At church, where I conducted most of my fieldwork, I had no problem with readily identifying, and labelling myself, as non-Christian. However, I became increasingly hesitant to do so in my personal conversations outside of the field, which was perceived by those I knew as further evidence of my gradual conversion.
Not only did these conversations highlight to me how sudden changes in circumstances and contexts can require reformulations of identity, but that the momentum for this reformulation – or in my case, reaffirmation – may come from others.
Doing this research involved the creation and management of a non-Christian identity; an identity which was simultaneously seen to be legitimising and delegitimising Christianity in different contexts. This identity work could not be neatly ring fenced between my ‘personal life’ and ‘fieldwork’, and consistently bled between the two.
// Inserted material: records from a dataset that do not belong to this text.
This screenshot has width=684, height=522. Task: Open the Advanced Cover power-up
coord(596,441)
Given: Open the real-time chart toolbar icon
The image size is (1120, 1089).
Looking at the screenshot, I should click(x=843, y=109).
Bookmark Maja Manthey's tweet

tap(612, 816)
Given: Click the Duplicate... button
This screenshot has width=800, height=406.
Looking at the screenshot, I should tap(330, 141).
My participants, who had each had different faith journeys, challenges, and experiences, conveyed in their stories to me how messy identity work can be. And while I have not had the same experiences as my participants (as Christians in an increasingly secular society), my experiences during fieldwork nonetheless allowed me to appreciate this messiness first hand.
My participants demonstrated utter compassion, kindness, and patience towards me, despite often experiencing indifference, discrimination, and ridicule from non-Christians about their faith. Some of this identity messiness therefore involved challenging my own prejudices and assumptions, which definitely impacted the outcome of my thesis, and I hope, me as a person.